Because it is a phone, no one sees what is happening. If your partner just stood up mid dinner and went and socialised with person next door, or just stood up mid dinner let the caller in and they then sat at the dinner table turned their backs to you and talked over you people would see it differently.

vare · 04/10/2025 10:21

@ginasevernhow rude and awkward for you. Did she apologise? You’ve just reminded me of that scenario, what is the person waiting meant to do? Find some housework to do to fill in the time? Put the tv on? Go for a run?

SilverCamellia · 04/10/2025 10:23

I am trying to imagine years ago, growing up, when we had a land line and it rang. If my mum had told my dad not to answer because they were mid conversation he would have been incredulous. That is the funny thing about phones. People ring because they need/want to talk to you.

ginasevern · 04/10/2025 10:26

vare · 04/10/2025 10:21

@ginasevernhow rude and awkward for you. Did she apologise? You’ve just reminded me of that scenario, what is the person waiting meant to do? Find some housework to do to fill in the time? Put the tv on? Go for a run?

Thanks. No, she didn't apologise and didn't seem to see anything wrong with it. I think people's phones take priority over everything else these days.

vare · 04/10/2025 10:27

@SilverCamelliathis is the smartphone era. We can turn them off, put them on do not disturb, silent etc etc, we can screen calls, we have voicemail. Very different from an old melamine phone plugged in in the hallway.

JamDisaster · 04/10/2025 10:28

Too many variables.

ForZanyAquaViewer · 04/10/2025 10:51

I think it would be interesting to know the age(s) of the people responding. I think older people have completely different relationships with their phones.
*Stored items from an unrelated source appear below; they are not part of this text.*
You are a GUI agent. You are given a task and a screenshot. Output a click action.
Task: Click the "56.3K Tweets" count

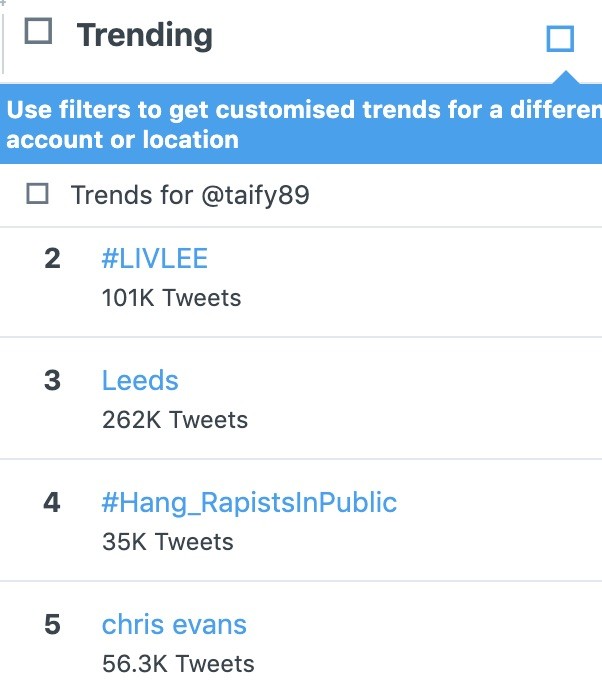pyautogui.click(x=178, y=664)
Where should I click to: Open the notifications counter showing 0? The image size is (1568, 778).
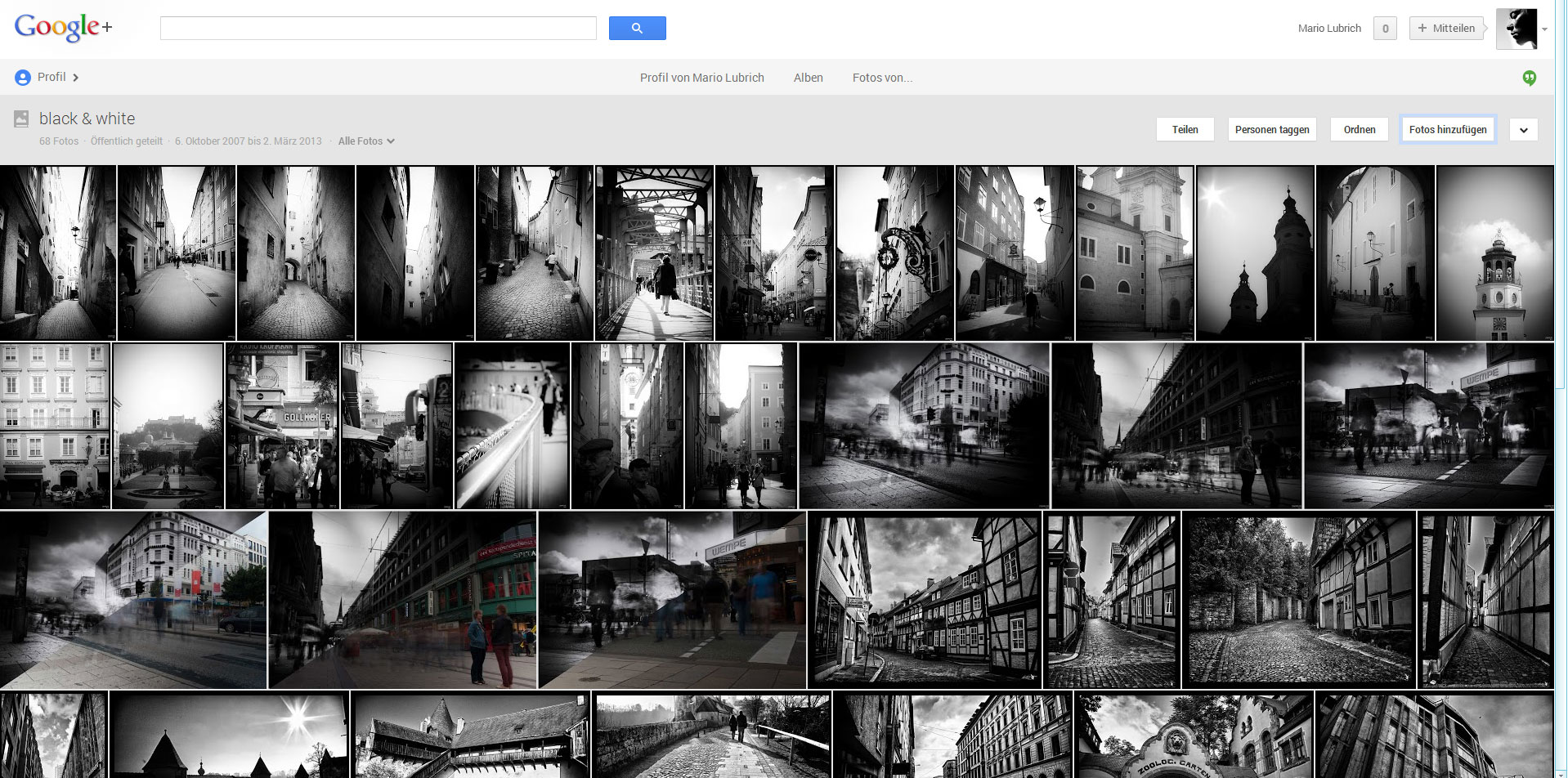click(x=1385, y=29)
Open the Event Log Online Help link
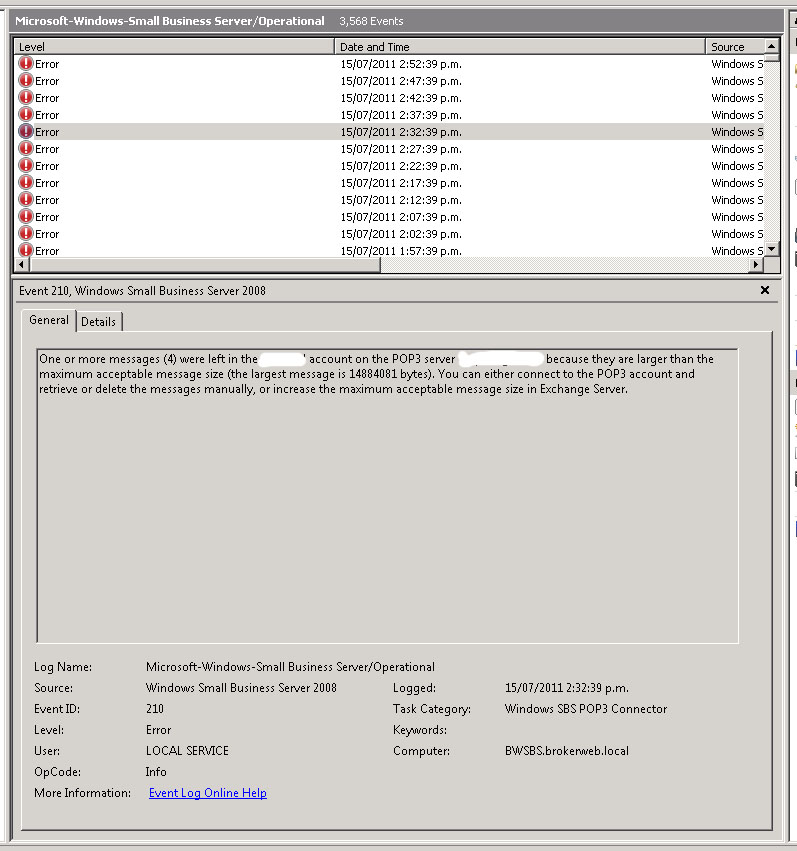Image resolution: width=797 pixels, height=851 pixels. (x=207, y=793)
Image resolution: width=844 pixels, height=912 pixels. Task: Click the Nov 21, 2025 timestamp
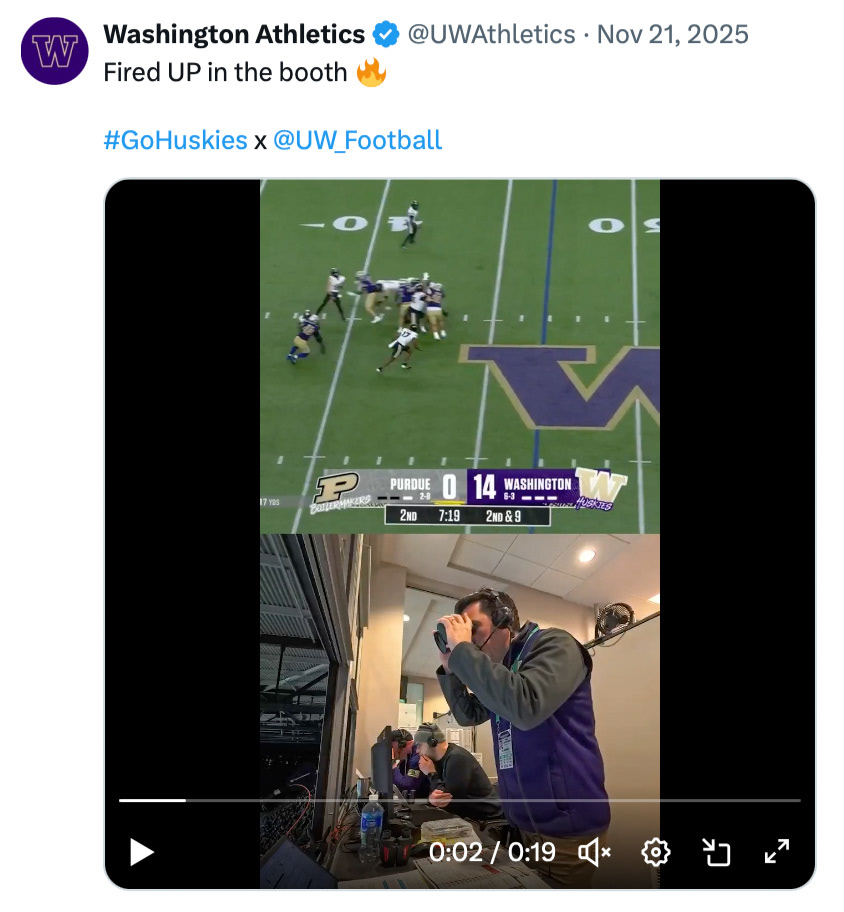[x=672, y=35]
I don’t know anyone who would randomly call me for a chat. We don’t chat on the phone, we message/Whats App. If a friend or family member rang me, it would be an emergency and I’d answer immediately. Ditto DH.

As this clearly isn’t the case with your DH and his friends, yes I would consider this rude. It also seems like a weird thing to do. Just abruptly stop talking to someone and start chatting on the phone to someone else.